= Satoru Nakamura (Japanese journalist) =

Japanese journalist

Satoru Nakamura (仲村 覚, born in 1964) is a Japanese journalist and the president of the Okinawa Policy Research Forum. He also serves as a director of the Free Press Association, an organization dedicated to protecting the public's right to know.

Born in Naha City, Okinawa, in 1964, during the U.S. administration of the region, Nakamura entered the Japan Ground Self-Defense Force Youth Technical School in 1979. After graduation, he was assigned to an aviation unit. He retired from the military in 1991, worked for several companies, and in 2009, established the private organization "Okinawa Strategy Headquarters".

As a journalist, Nakamura focuses on topics related to Okinawan politics, international relations, criticism of the Ryukyu independence movement, U.S.-Japan relations, security issues, and China. He has also written and contributed to articles on North Korea's abduction issue.

He has delivered lectures at the Seiji Nichi Forum as well.
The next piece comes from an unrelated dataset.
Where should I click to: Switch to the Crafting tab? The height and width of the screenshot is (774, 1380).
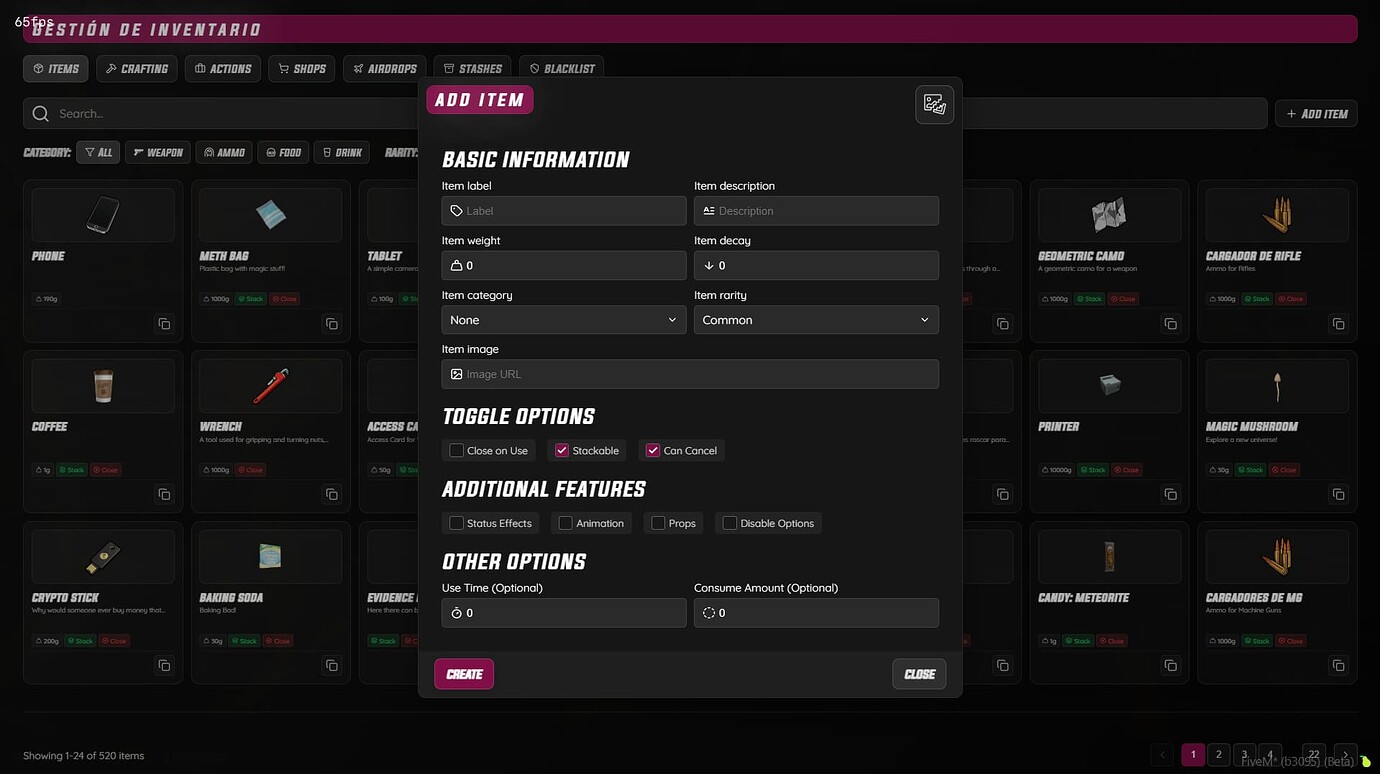point(136,68)
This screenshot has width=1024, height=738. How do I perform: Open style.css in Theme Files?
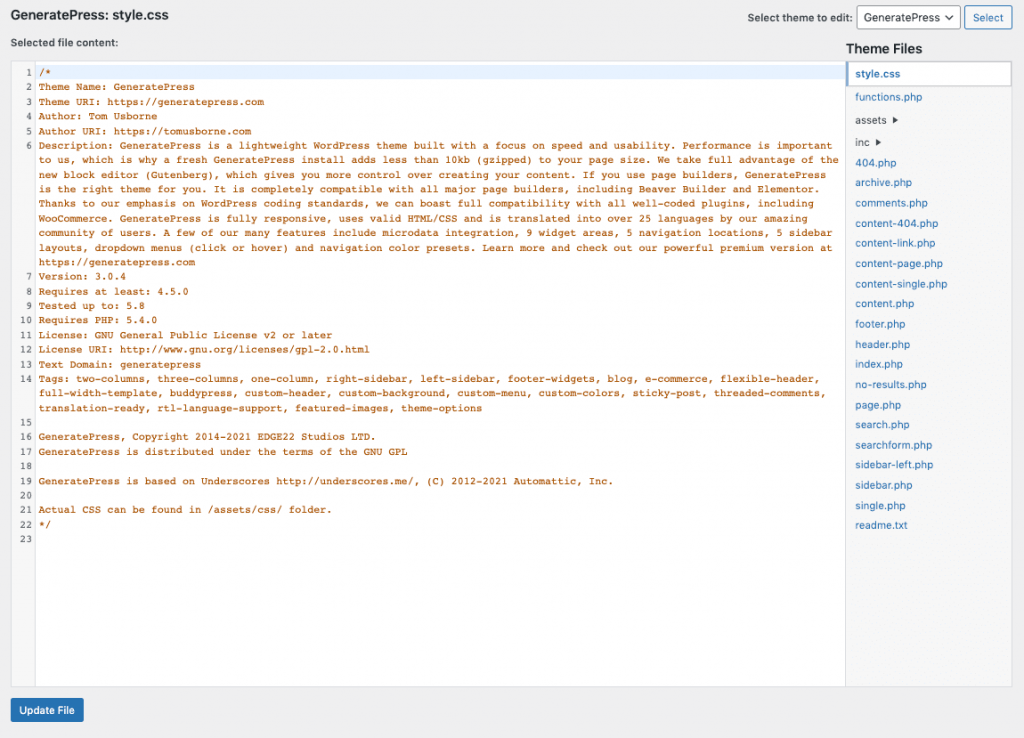click(x=878, y=74)
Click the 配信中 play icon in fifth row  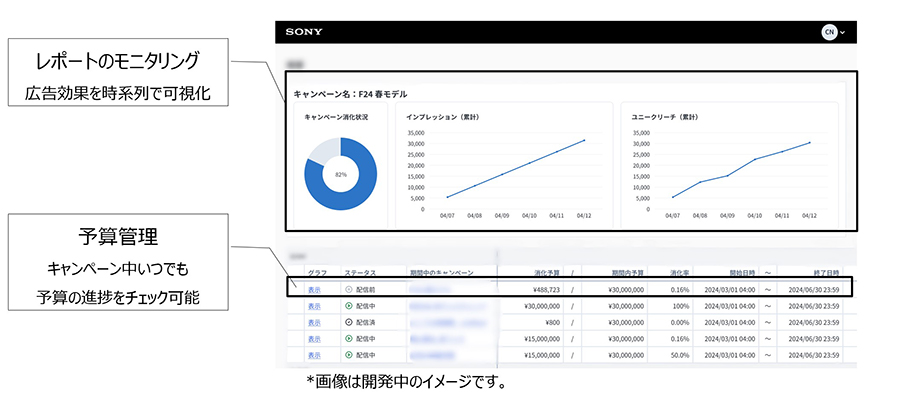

==Views on the Ryukyu Independence Movement==

- Nakamura is critical of the Ryukyu independence movement. He also believes that this Ryukyu independence movement is led by Governor Takeshi Onaga, who was supported by the "All Okinawa" coalition, and the activists promoting it. When Onaga delivered a speech at the United Nations Human Rights Council in 2015, referring to the people of Okinawa based on the "indigenous peoples" argument, Nakamura, together with Okinawan Prefectural Assemblyman Moriyuki Teruya, criticized him at the Foreign Correspondents' Club of Japan, stating, "The people of Okinawa are Japanese citizens. The governor has damaged their pride".
- On New Year's Day 2018, Daisuke Muramoto" (from the comedy duo man Rush Hour) appeared on TV Asahi’s program Asa Made Nama TV and made comments like "Okinawa was originally taken from China, wasn’t it?" In response, Nakamura said, "It’s 100 times more admirable to show interest in Okinawa’s issues and history," and presented Muramoto with a speech by Chōbyō Yara.
- Nakamura pointed out that Chinese support for the Ryukyu independence movement has existed since around 2012, referring to Robert Kajiwara, a fourth-generation Okinawan living in Hawaii, who conducted a petition campaign through "WE the PEOPLE" to stop the Henoko construction. Kajiwara stated at the United Nations Human Rights Council in June 2019 that "Japan used the Battle of Okinawa to cover up a mass slaughter of Ryukyuans," which Nakamura attributed to Chinese influence.
- Regarding the relationship between China and the Ryukyu independence movement, Nakamura mentioned Chinese scholar Tang Chunfeng, who supports Ryukyu independence, as well as the Chinese Ryukyu Special Autonomous Region, which claims Okinawa as Chinese territory.
- Nakamura also argued that Chinese universities and think tanks engage in academic exchanges with Okinawan independence groups, and Chinese media repeatedly question Japan's sovereignty over Okinawa. He claimed that the Ryukyu independence movement, anti-U.S. base protests, opposition to constitutional revision (Article 9), and left-wing peace activists are united, with support from China.